Taking her for a walk elicited heretofore unknown levels of frustration. She smelled everything. Each drop of urine, each pile of poop were like tinder profiles for the neighborhood’s dogs. She smelled each one, took down the dog’s credentials (good diet, healthy, good testicle cleansing regimen). Then she shook her butt until a few inches away she came across Fido’s urine, the chihuahua from flat 12.

Her personality changed a bit as well. She became cheeky, like a teenager. She says mean things to me while I cook and refuses to acknowledge our relationship when we’re around the other neighborhood dogs. As she has long been in a feud with the cat for domination of the flat, she took to attacking the poor B Monster. She rushes her, even sometimes tackles her. The cat, surely remembering her own heat from 14 years ago, rolls her eyes and tells herself that it’s just a phase.

Phase 2 seemed to involve some sort of a clarion call to the dogs of Břevnov that my puppy was open for business. Walking her went from frustrating to genuinely nerve wracking. Every male dog on the street came over for a sniff. On one occasion, she assumed the position and I was forced to snatch her up, scold the male dog for his caddish behavior, and then run home screaming with the dog tucked into my arm like a football.

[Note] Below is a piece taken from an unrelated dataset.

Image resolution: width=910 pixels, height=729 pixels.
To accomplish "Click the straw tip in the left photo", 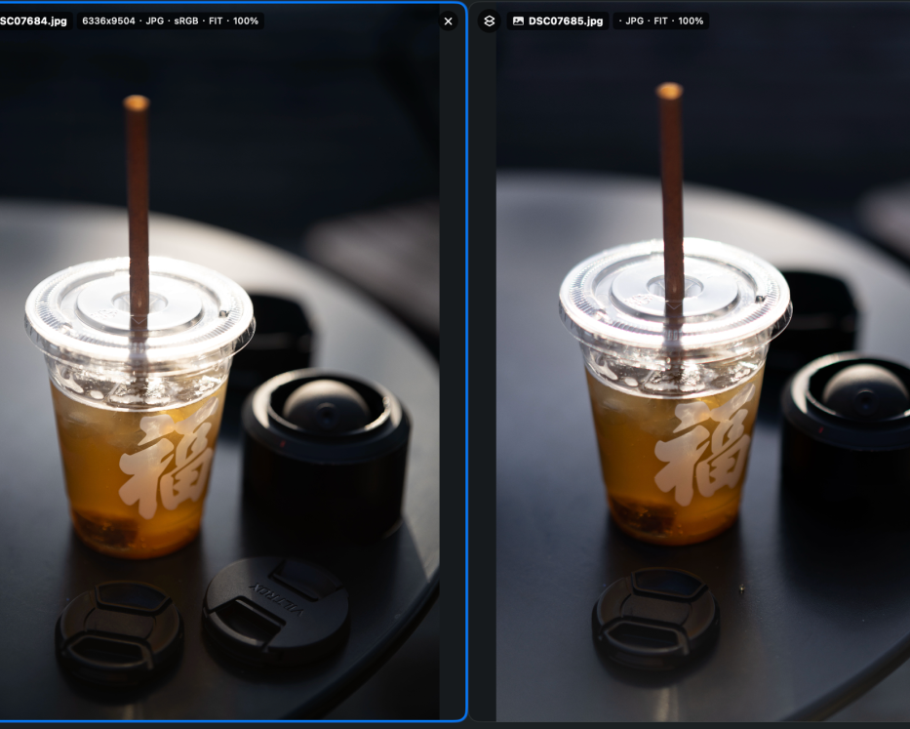I will coord(136,102).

As the Czechs are a very dog friendly society, most dog owners here will normally approach and allow a little meeting and interplay. Normally, I welcome this as I only stress about the small talk we humans are supposed to have while our dogs smell each other’s butts.

“Your dog has nice ears,” I said once to a woman who had a peppy Jack Russell.

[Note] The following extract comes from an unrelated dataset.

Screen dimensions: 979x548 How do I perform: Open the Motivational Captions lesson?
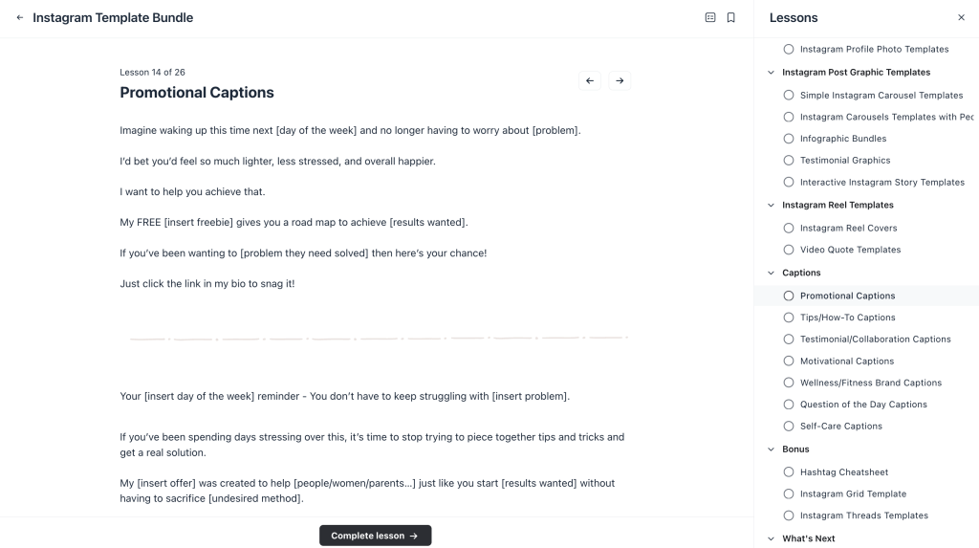[x=846, y=361]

“Let’s go,” she responded and she and the dog were gone.

Now, to avoid appearing rude, I learned how to say “my dog is in heat” in Czech. And have subsequently said “Pes je na hárání” roughly 600 times.

As people seldom want responsibility for a litter of mixed Shih tzu + whatever they have puppies my dog and I are avoided like furry plagues in sweatpants. Small talk is no longer a worry. I will never have children so this is the closest I will ever come to having a teenager and worrying about the chastity of it.  

I have dreams and those dreams often involve me sitting at a train station with a box of Shih tzu puppies I’m trying to hand out to passersby. This wouldn’t be too bad, but it’s the small talk that horrifies me to the brink.